Arkasında birkaç kapı belirdiğinde William sırıttı. William’ın Lejyonu’nun en kötü şöhretli üyesi taht odasında belirdi ve üstün sayılarıyla Half-Elf’i yenebileceklerini sanan sümük burunlu soylulara bir dizi küfür fırlattı.
“Siktir git!” Sarı Kuş, soylu veletlerden birine kafa attı ve ikincisini uçurdu.
Diğer birkaç Gökkuşağı Kuşu, hedeflenen soylulara, William’ın yandan kıkırdamasına neden olacak şekilde davrandı.
Gökkuşağı Kuşları heybetli görünmese de, D Sınıfının zirvesine çoktan yükselmişlerdi ve ayrıca William’ın lolipoplarıyla donatılmışlardı. Angray Birds Sihirli Füzelerini serbest bırakırken birkaç sihirli ok havada uçtu.

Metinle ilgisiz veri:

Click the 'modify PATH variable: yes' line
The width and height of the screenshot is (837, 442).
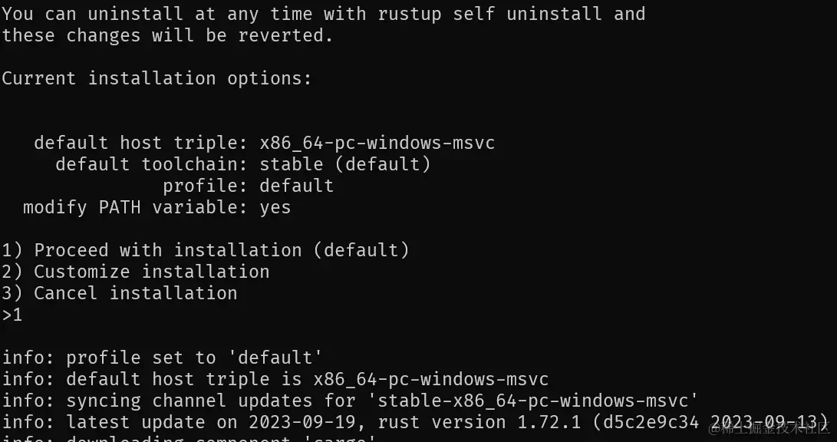(157, 207)
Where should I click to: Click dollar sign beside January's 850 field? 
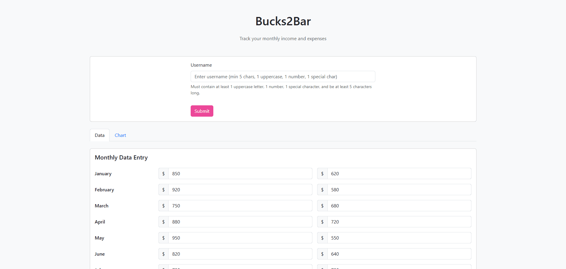click(x=164, y=173)
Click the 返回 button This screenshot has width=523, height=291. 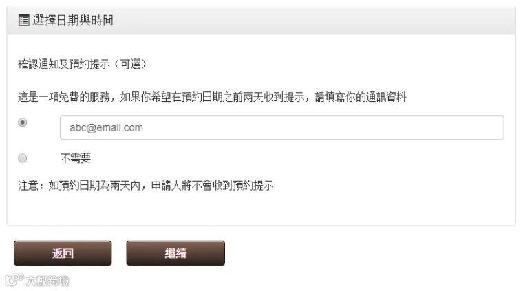(x=63, y=253)
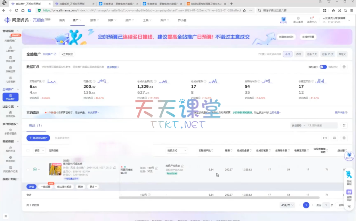Click the 去提升预算 banner button
This screenshot has width=356, height=221.
coord(308,36)
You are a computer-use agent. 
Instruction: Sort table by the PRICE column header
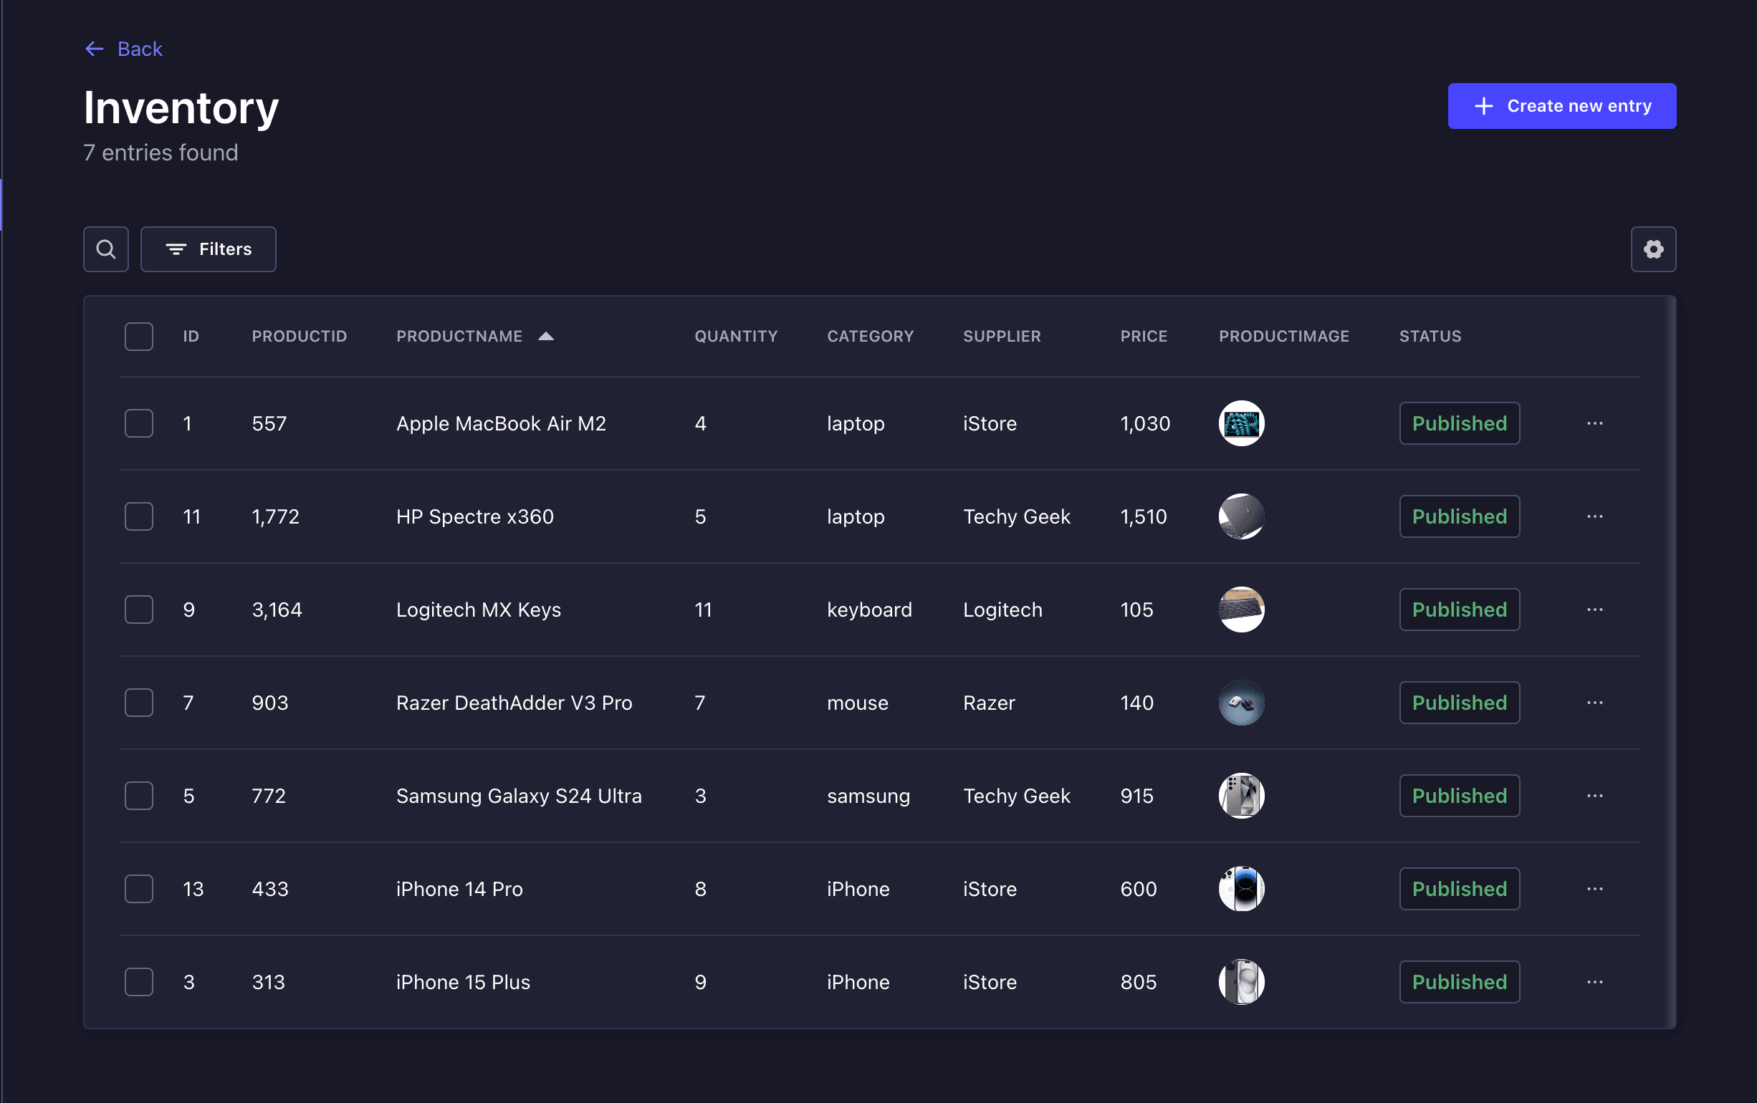click(x=1143, y=336)
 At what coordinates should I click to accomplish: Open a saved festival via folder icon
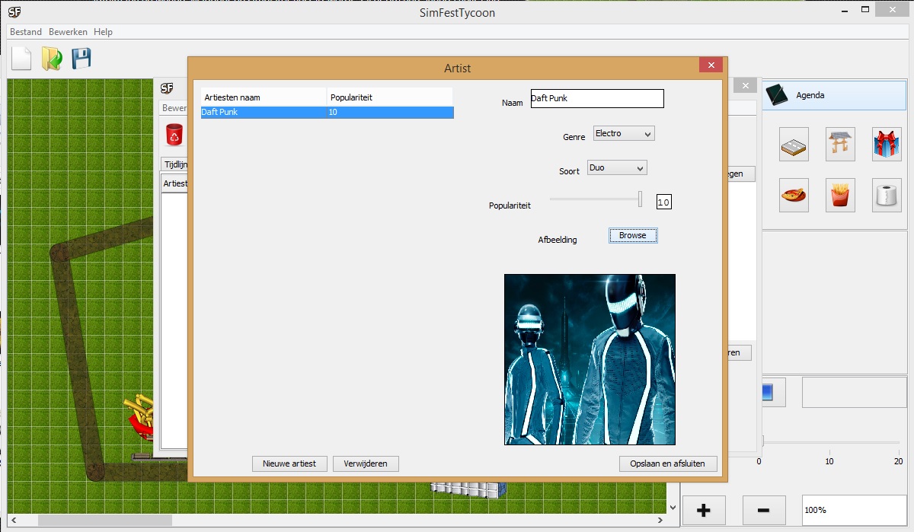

Angray Birds, Brendan’ın tarafını tutan genç soyluların kalplerine korku salan minyatür, lanetli Kamikaze Jet Fighter’ları gibiydi.
Brendan homurdandı ve Canavar Yoldaşı’nı çağırmak için elini kaldırdı.
Taht Odasının içinde bir Kanatlı Kaplan belirdi ve güçlü bir kükreme çıkardı. Başbakan’ın Brendan’a on sekizinci doğum gününde verdiği A Sınıfı bir Canavardı. Zaten bir yıldan fazla bir süredir onunla birlikteydi ve aralarındaki bağ bu kısa süre içinde oldukça güçlenmişti.
“Öldür onu Alistar!” Brendan emretti.
Brendan, Half-Elf’in Şövalye Töreni’nde Kingsley’e karşı savaşta William’ın ne kadar güçlü olduğunu görmüştü. Ancak, kızıl saçlı çocuğun yalnızca Mithril Seviye savaşçılardan oluşan bir ekip tarafından dövüşülebilecek A Sınıfı bir canavarla başa çıkabileceğine inanmıyordu.